Rewrite all of the data below, swapping every "Locate an element on the screen" for "Find an item on the display" and keeping everything else the same.

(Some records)
....

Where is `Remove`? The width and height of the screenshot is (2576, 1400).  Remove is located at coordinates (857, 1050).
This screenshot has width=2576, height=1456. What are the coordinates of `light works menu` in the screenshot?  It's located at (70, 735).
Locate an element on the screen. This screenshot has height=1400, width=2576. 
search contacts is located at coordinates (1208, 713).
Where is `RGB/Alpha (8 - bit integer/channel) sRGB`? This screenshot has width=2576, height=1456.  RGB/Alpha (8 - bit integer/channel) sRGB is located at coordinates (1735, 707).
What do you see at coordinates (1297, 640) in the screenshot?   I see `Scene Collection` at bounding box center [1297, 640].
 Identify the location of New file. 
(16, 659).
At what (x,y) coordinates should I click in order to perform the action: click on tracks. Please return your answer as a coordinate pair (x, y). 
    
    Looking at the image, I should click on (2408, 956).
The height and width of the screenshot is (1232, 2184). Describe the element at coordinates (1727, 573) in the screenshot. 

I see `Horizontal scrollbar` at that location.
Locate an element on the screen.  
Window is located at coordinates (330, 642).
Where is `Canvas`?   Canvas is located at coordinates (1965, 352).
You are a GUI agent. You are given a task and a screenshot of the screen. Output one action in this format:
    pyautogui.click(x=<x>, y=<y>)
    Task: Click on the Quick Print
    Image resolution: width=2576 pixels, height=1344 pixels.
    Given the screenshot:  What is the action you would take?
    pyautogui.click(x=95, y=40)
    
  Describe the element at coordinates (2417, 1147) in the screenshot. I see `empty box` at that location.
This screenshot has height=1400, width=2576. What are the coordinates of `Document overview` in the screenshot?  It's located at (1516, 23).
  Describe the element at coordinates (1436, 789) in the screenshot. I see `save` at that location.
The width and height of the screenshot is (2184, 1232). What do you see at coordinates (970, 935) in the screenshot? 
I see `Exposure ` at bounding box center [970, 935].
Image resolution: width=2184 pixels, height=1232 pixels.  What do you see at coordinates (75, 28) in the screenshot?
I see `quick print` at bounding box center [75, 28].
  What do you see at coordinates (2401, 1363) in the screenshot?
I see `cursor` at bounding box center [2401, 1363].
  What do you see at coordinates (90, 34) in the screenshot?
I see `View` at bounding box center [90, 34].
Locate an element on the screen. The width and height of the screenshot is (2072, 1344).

....

ANSWER IN FULL -
Where is `Remove`? The width and height of the screenshot is (2576, 1400).  Remove is located at coordinates (857, 1050).
This screenshot has width=2576, height=1456. What are the coordinates of `light works menu` in the screenshot?  It's located at (70, 735).
Find an item on the display. This screenshot has height=1400, width=2576. 
search contacts is located at coordinates (1208, 713).
Where is `RGB/Alpha (8 - bit integer/channel) sRGB`? This screenshot has width=2576, height=1456.  RGB/Alpha (8 - bit integer/channel) sRGB is located at coordinates (1735, 707).
What do you see at coordinates (1297, 640) in the screenshot?   I see `Scene Collection` at bounding box center [1297, 640].
 Identify the location of New file. 
(16, 659).
At what (x,y) coordinates should I click in order to perform the action: click on tracks. Please return your answer as a coordinate pair (x, y). 
    
    Looking at the image, I should click on (2408, 956).
The height and width of the screenshot is (1232, 2184). Describe the element at coordinates (1727, 573) in the screenshot. 

I see `Horizontal scrollbar` at that location.
Find an item on the display.  
Window is located at coordinates (330, 642).
Where is `Canvas`?   Canvas is located at coordinates (1965, 352).
You are a GUI agent. You are given a task and a screenshot of the screen. Output one action in this format:
    pyautogui.click(x=<x>, y=<y>)
    Task: Click on the Quick Print
    Image resolution: width=2576 pixels, height=1344 pixels.
    Given the screenshot:  What is the action you would take?
    pyautogui.click(x=95, y=40)
    
  Describe the element at coordinates (2417, 1147) in the screenshot. I see `empty box` at that location.
This screenshot has height=1400, width=2576. What are the coordinates of `Document overview` in the screenshot?  It's located at (1516, 23).
  Describe the element at coordinates (1436, 789) in the screenshot. I see `save` at that location.
The width and height of the screenshot is (2184, 1232). What do you see at coordinates (970, 935) in the screenshot? 
I see `Exposure ` at bounding box center [970, 935].
Image resolution: width=2184 pixels, height=1232 pixels.  What do you see at coordinates (75, 28) in the screenshot?
I see `quick print` at bounding box center [75, 28].
  What do you see at coordinates (2401, 1363) in the screenshot?
I see `cursor` at bounding box center [2401, 1363].
  What do you see at coordinates (90, 34) in the screenshot?
I see `View` at bounding box center [90, 34].
Find an item on the display. The width and height of the screenshot is (2072, 1344).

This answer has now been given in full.